Curcumin encapsulated polylactic acid nanoparticles embedded in alginate/gelatin bioinks for in situ immunoregulation: Characterization and biological assessment

Abstract

Curcumin is a known naturally occurring anti-inflammatory agent derived from turmeric, and it is commonly used as a herbal food supplement. Here, in order to overcome the inherent hydrophobicity of curcumin (Cur), polylactic acid (PLA) nanoparticles (NPs) were synthesised using a solvent evaporation, and an oil-in-water emulsion method used to encapsulate curcumin. Polymeric NPs also offer the ability to control rate of drug release. The newly synthesised NPs were analysed using a scanning electron microscope (SEM), where results show the NPs range from 50 to 250 nm. NPs containing graded amounts of curcumin (0 %, 0.5 %, and 2 %) were added to cultures of NIH3T3 fibroblast cells for cytotoxicity evaluation using the Alamar Blue assay.

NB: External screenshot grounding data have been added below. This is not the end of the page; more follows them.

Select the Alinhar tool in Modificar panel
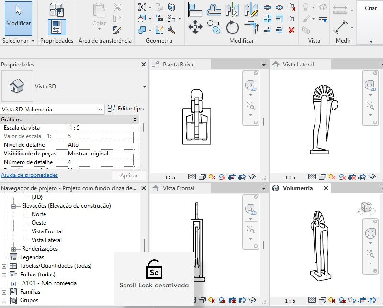Screen dimensions: 383x308 click(195, 11)
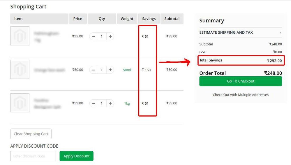Increase quantity of 1kg item

pyautogui.click(x=110, y=103)
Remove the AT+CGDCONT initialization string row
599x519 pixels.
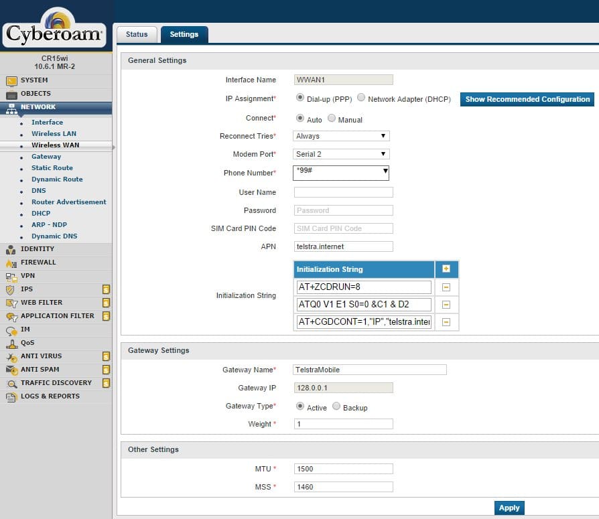(446, 322)
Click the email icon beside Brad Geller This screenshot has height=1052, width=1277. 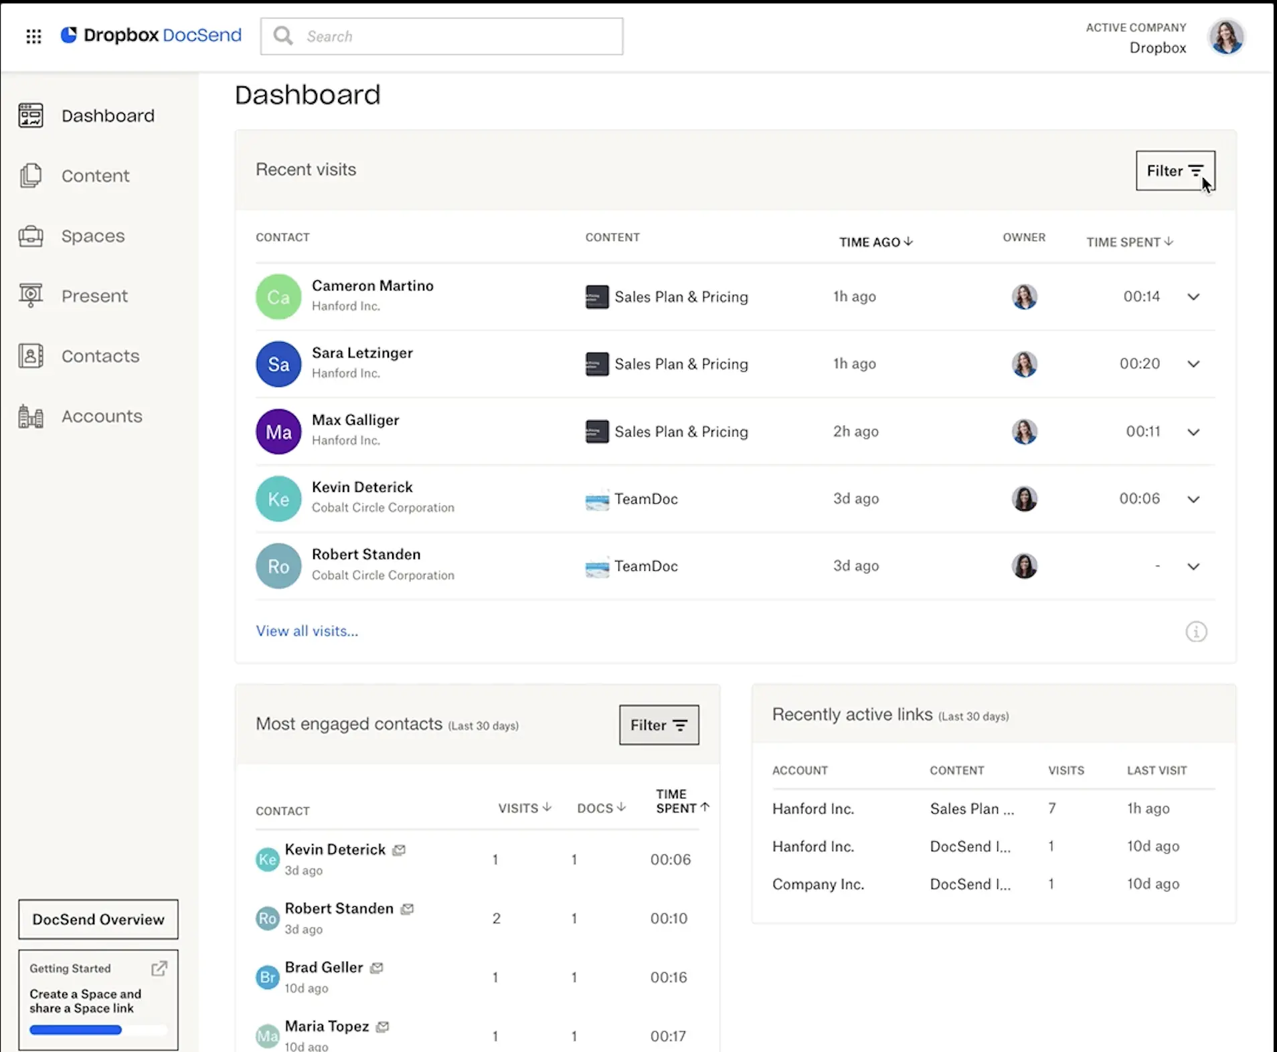377,968

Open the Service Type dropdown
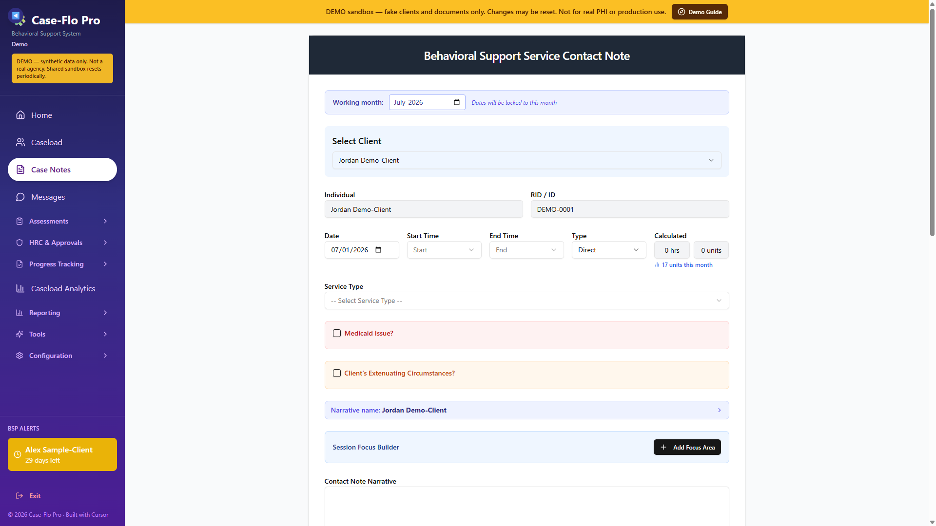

Then, the curcumin NPs were incorporated into an alginate/gelatin solution, prior to crosslinking using a calcium chloride solution (200 nM). These hydrogels were then characterised with respect to their chemical, mechanical and rheological properties. Following hydrogel optimization, hydrogels loaded with NP containing 2 % curcumin were selected as a candidate as a bioink for three-dimensional (3D) printing. The biological assessment for these bioinks/hydrogels were conducted using THP-1 cells, a human monocytic cell line. Cell viability and immunomodulation were evaluated using lactate dehydrogenase (LHD) and a tumour necrosis factor alpha (TNF-α) enzyme-linked immunosorbent (ELISA) assay, respectively. Results show that the hydrogels were cytocompatible and supressed the production of TNF-α. These bioactive hydrogels are printable, supress immune cell activation and inflammation showing immense potential for the fabrication of tissue engineering constructs.